作成するもの:
以下のセミナー開催報告を読み、次の問いにそれぞれ答えてください。
(a) セミナーは何年何月何日に開催されましたか。
(b) 参加者は何名でしたか。
(c) 司会を務めたのは誰ですか。

::: 文書の抜粋

【2023.3.11】定例オンラインセミナー講演会No.133【インクルーシブ理数教育の勘どころ】「数学の誤りと支援と指導と他」を開催しました。
I.開催報告
広島大学大学院人間社会科学研究科「教育ヴィジョン研究センター(EVRI)」は、2023年3月11日(土)に,定例オンラインセミナー講演会No.133【インクルーシブ理数教育の勘どころ】「数学の誤りと支援と指導と他」を開催しました。大学院生や学校教員を中心に25名の皆様にご参加いただきました。
「インクルーシブ理数教育の勘どころ」シリーズでは,理数領域の学びにくさに焦点を当てて「すべての人のための理数教育」を考えるための要点(勘どころ)を取り出していくことをねらいとします。
シリーズ第1回となる本セミナーでは,「誤り分析」に注目して算数・数学の学びにくさがどこにあるのかを理解し、「支援と指導のための要点(勘どころ)」に関して報告が行われました。
はじめに,司会の影山和也准教授(広島大学)より,本セミナーの趣旨が説明されました。数学の学びにくさについて、立場が違えば捉え方や対処の仕方も違うが、その違いの背景を捉えていこうとする試みであることがセミナーの参加者全体で確認されました。

::::::
::: 抽出情報

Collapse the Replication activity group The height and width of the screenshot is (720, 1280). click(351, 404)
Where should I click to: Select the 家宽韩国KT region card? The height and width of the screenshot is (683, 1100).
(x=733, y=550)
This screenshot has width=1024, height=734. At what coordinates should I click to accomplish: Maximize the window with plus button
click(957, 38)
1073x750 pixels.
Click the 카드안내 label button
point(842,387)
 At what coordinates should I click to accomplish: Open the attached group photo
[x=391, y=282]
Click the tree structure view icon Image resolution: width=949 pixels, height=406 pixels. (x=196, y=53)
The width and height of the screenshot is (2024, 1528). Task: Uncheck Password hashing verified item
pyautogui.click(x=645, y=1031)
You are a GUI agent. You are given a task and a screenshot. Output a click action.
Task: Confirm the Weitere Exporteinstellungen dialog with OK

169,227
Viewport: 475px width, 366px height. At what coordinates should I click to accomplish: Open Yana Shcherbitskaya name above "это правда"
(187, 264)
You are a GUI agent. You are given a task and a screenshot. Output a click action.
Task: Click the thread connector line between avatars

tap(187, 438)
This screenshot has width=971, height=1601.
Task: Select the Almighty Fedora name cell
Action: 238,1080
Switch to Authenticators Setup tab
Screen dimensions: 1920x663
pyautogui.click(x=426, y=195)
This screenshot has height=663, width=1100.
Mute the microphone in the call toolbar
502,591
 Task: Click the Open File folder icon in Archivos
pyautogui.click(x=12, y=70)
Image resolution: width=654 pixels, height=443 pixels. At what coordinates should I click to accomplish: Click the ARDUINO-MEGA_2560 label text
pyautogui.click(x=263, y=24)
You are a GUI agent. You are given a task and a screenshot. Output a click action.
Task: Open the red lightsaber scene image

::::::

回答:
(a) 2023年3月11日(土)
(b) 25名
(c) 影山和也准教授(広島大学)